## THE TASK
Using the data below, show every line where the word "Open" occurs.

··· SUPPLIED RECORDS

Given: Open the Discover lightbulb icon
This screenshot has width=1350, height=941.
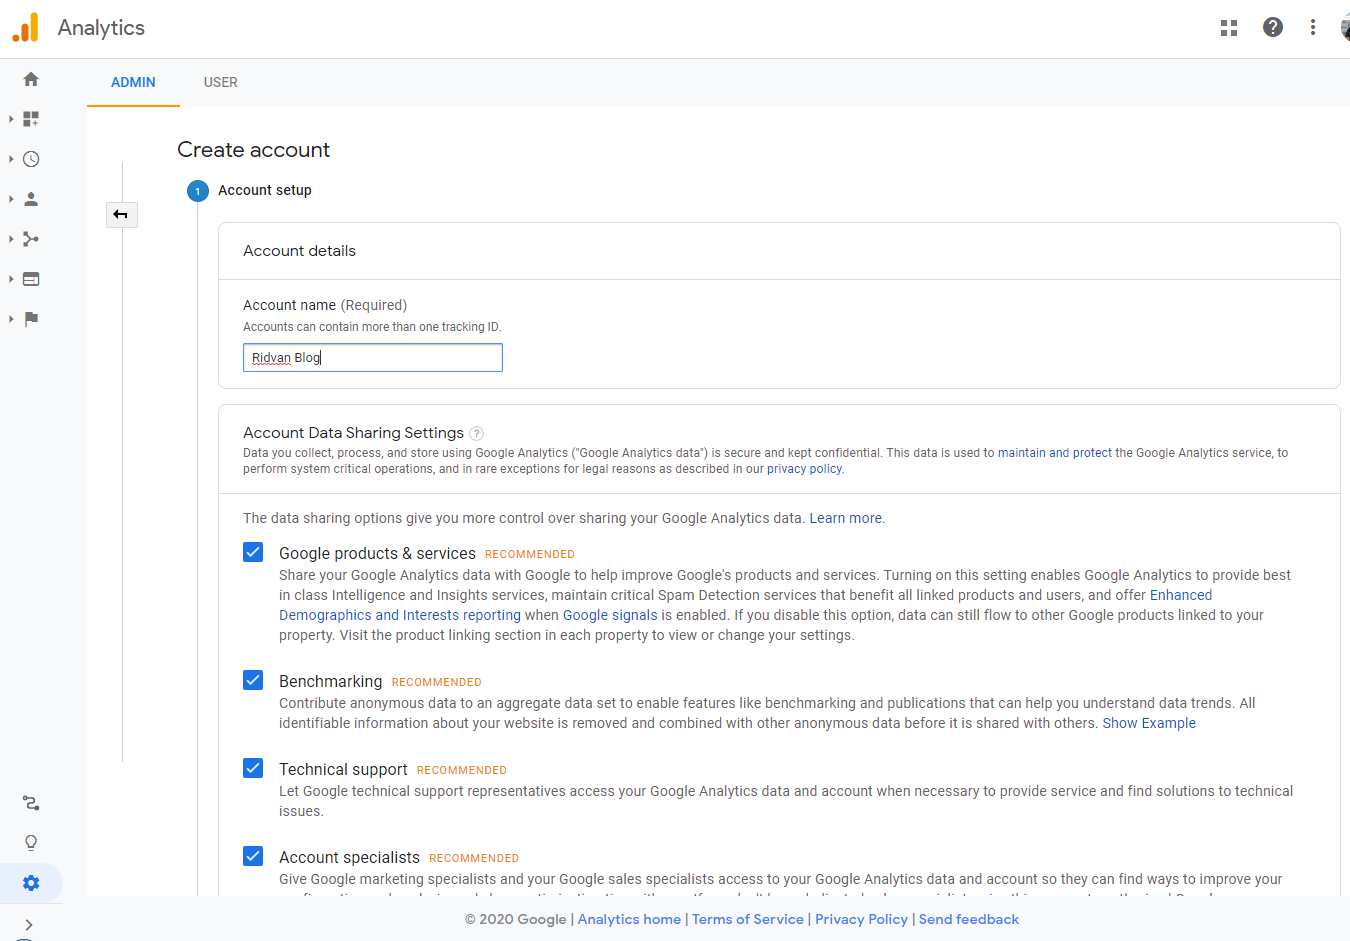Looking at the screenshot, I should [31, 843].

······
··· SUPPLIED RECORDS

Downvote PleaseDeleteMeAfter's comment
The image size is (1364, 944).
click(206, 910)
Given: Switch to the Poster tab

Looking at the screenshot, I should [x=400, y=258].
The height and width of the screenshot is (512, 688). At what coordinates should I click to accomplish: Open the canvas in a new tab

······

## THE ANSWER
Given: Open the Discover lightbulb icon
The height and width of the screenshot is (512, 688). At what coordinates should I click to accomplish: Open the canvas in a new tab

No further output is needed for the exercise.